ASSIGNMENT ▸ A word-for-word copy of the listing, free of images, is the expected answer.

RECORDS FOR THIS EXERCISE ▸
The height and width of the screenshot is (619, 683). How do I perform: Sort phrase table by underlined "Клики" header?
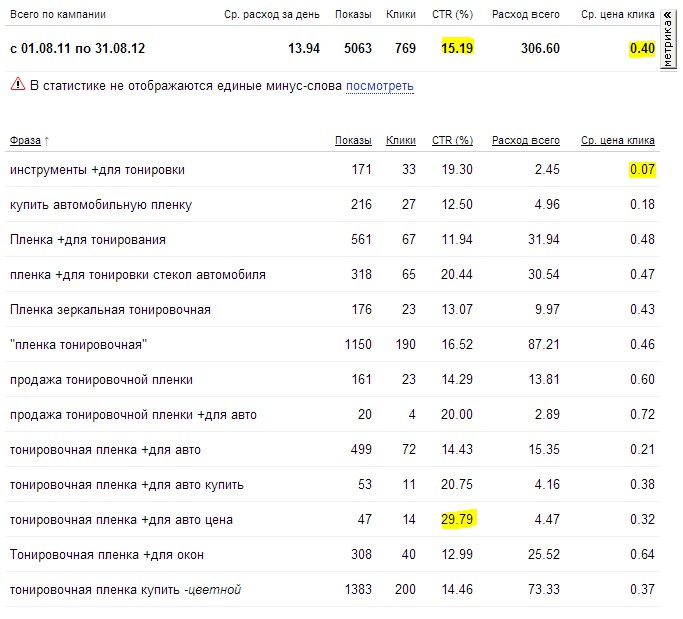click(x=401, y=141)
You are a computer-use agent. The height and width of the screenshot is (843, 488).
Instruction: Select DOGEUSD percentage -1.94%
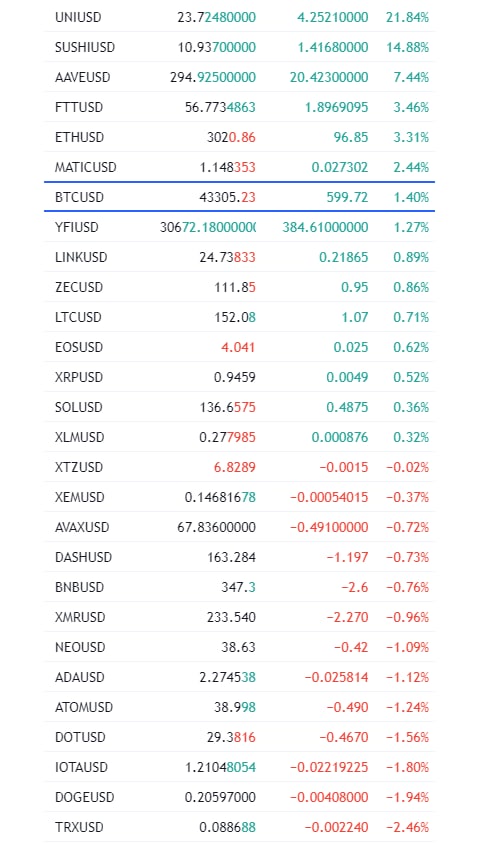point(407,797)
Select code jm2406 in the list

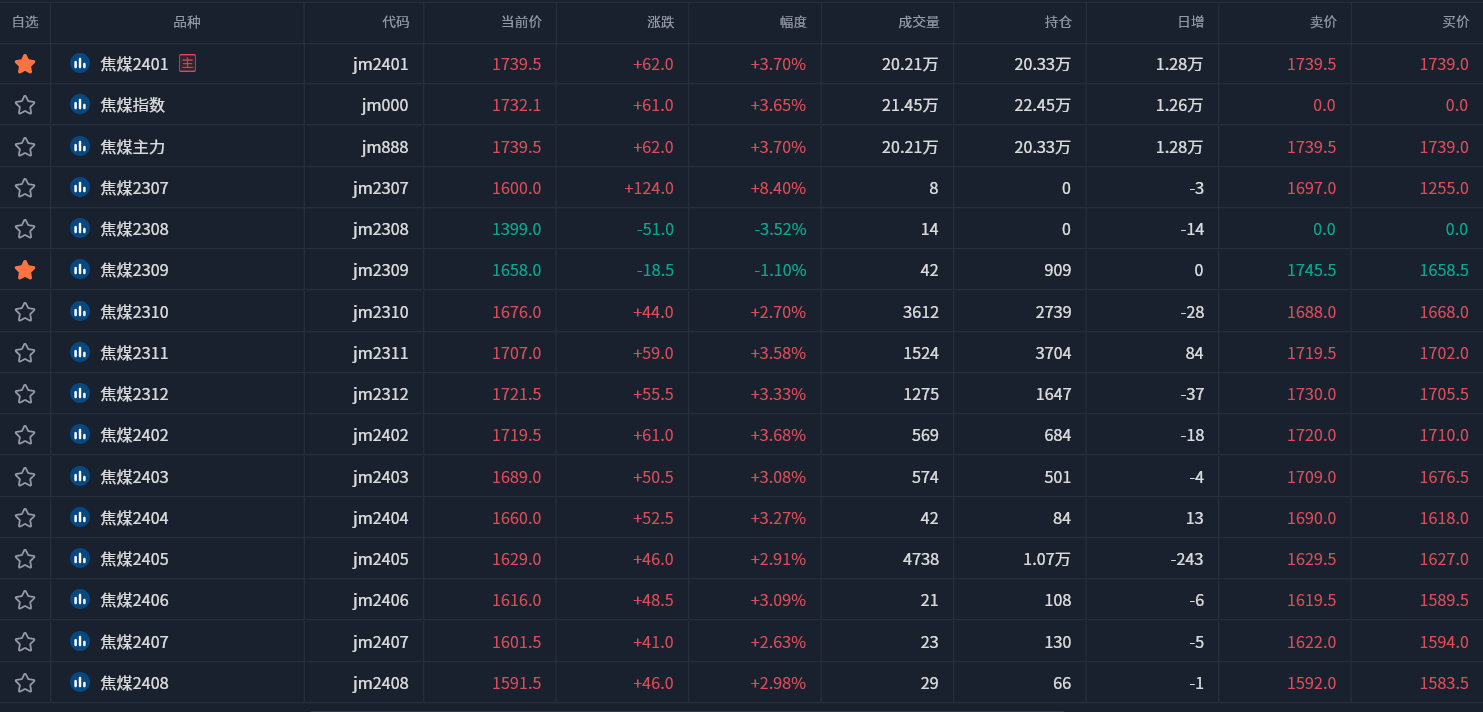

TASK ANSWER ▸
The height and width of the screenshot is (619, 683). How do I perform: Sort phrase table by underlined "Клики" header?
click(x=401, y=141)
You are a computer-use agent. The height and width of the screenshot is (843, 488).
Instruction: Select DOGEUSD percentage -1.94%
point(407,797)
Select code jm2406 in the list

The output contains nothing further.